# Strategic Assessment: VMAT Dose Prediction

**Date:** 2026-01-20  
**Status:** Complete  

---

## Executive Summary

This notebook synthesizes findings from our baseline U-Net and DDPM experiments to assess:
1. **Scientific value** of the dose prediction approach
2. **Novelty** of our methods
3. **Predictive utility** and clinical relevance
4. **Recommended path forward**

### Key Conclusions

| Finding | Implication |
|---------|-------------|
| DDPM matches but doesn't beat baseline | Diffusion adds complexity without benefit for this task |
| MAE is good (1.43 Gy), Gamma is poor (14.2%) | Model captures magnitude but misses gradients |
| "More steps = worse" in DDPM | Fundamental mismatch: dose prediction is deterministic |
| SDF + FiLM conditioning approach is novel | Publishable regardless of absolute performance |

**Bottom line:** The baseline approach has scientific merit and clinical utility potential.
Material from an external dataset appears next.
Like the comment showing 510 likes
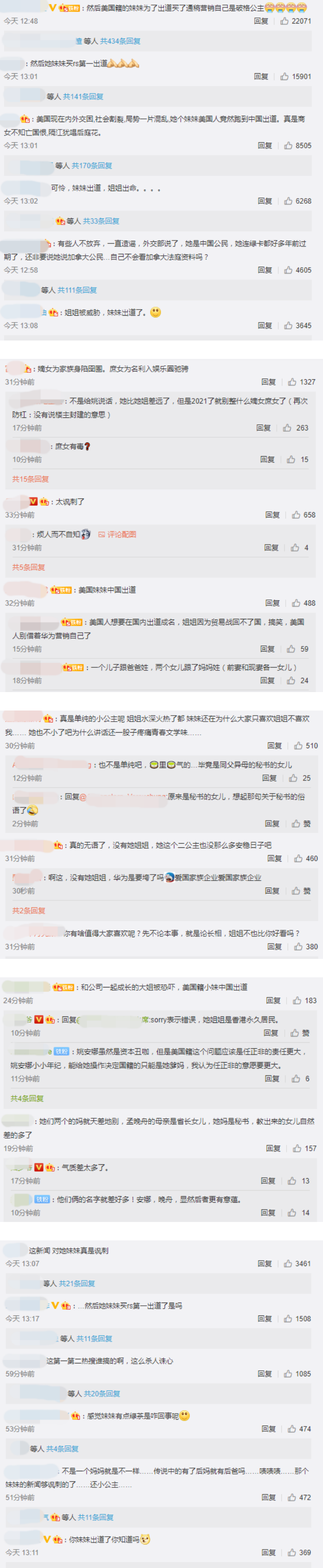Image resolution: width=323 pixels, height=1568 pixels. click(298, 745)
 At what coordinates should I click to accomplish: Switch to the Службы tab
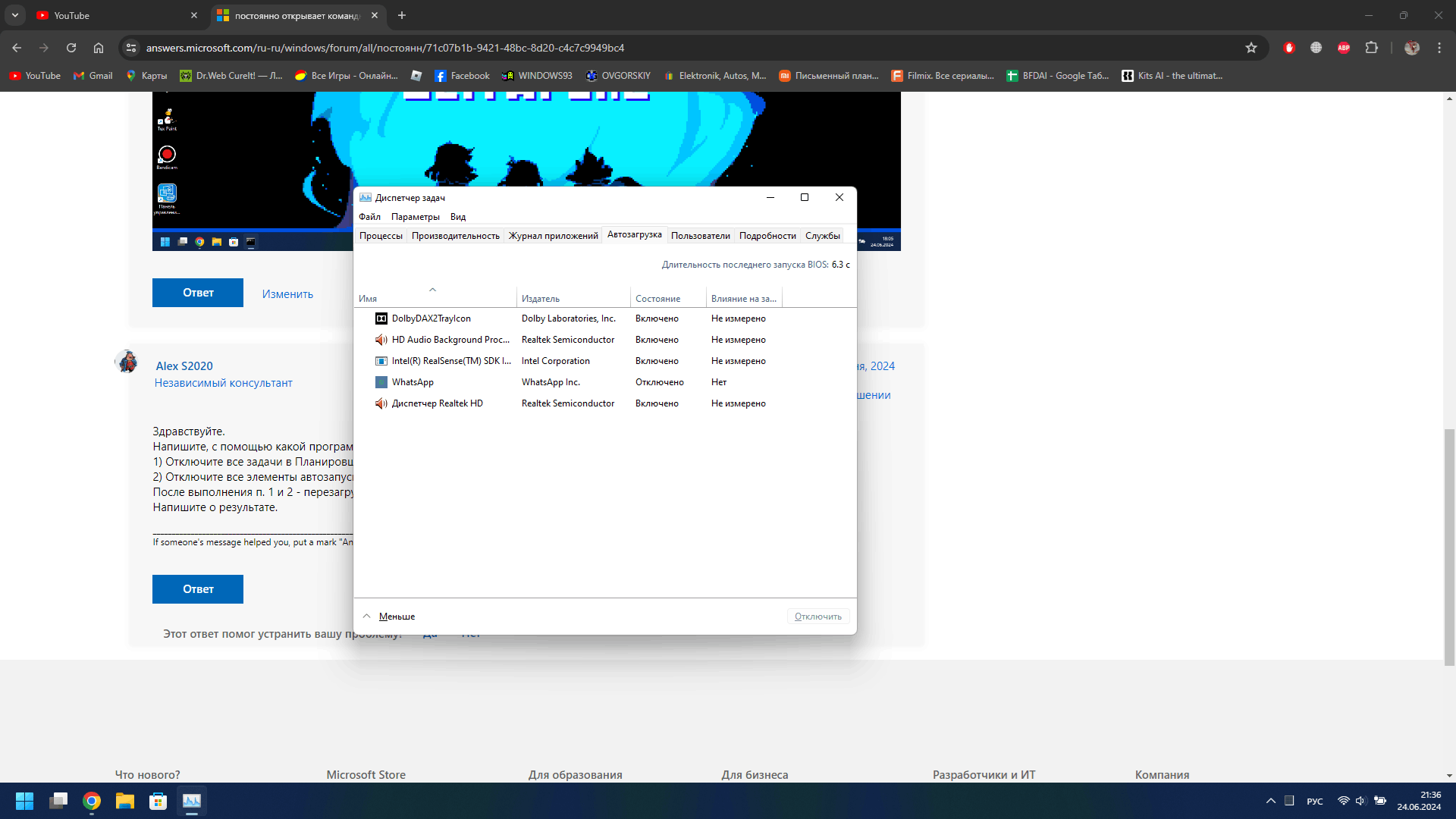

Focus on improving gradient capture (perceptual/adversarial loss) rather than continuing DDPM work.

---

## 1. Model Comparison Summary

### 1.1 Results Overview

| Model | Val MAE (Gy) | Test MAE (Gy) | Test Gamma (3%/3mm) | Inference Time |
|-------|--------------|---------------|---------------------|----------------|
| **Baseline U-Net** | 3.73 | **1.43 ± 0.24** | 14.2 ± 5.7% | ~30 sec |
| DDPM (optimized) | 3.78 | TBD | TBD | ~6 min (50 steps) |
| DDPM (as trained) | 12.19 | - | - | - |

### 1.2 What We Learned

**DDPM Investigation Results:**
- Phase 1 optimization found that **50 DDIM steps** is optimal (not 100+)
- **Counter-intuitive finding:** More steps = worse results
- **Ensemble averaging doesn't help:** Sample variability is near-zero (~0.02 std)
- Root cause: Model was evaluated with too many steps during training validation

**Why DDPM Doesn't Help Here:**

| Red Flag | Interpretation |
|----------|----------------|
| More steps = worse | Model denoises away the dose signal (structural issue) |
| Near-zero sample variability | DDIM sampling is deterministic; model isn't generative |
| 50/1000 steps optimal | Essentially one-shot prediction, not iterative refinement |
| Matches baseline exactly | Added complexity provides zero accuracy benefit |

**Fundamental Mismatch:**
- Dose prediction is **deterministic**: one correct answer per patient anatomy + prescription
- Diffusion models excel at **multi-modal generation**: many valid outputs (faces, art, etc.)
- We're forcing a generative framework onto a regression problem

---

## 2. Scientific Value Assessment

### 2.1 Is This Scientifically Interesting?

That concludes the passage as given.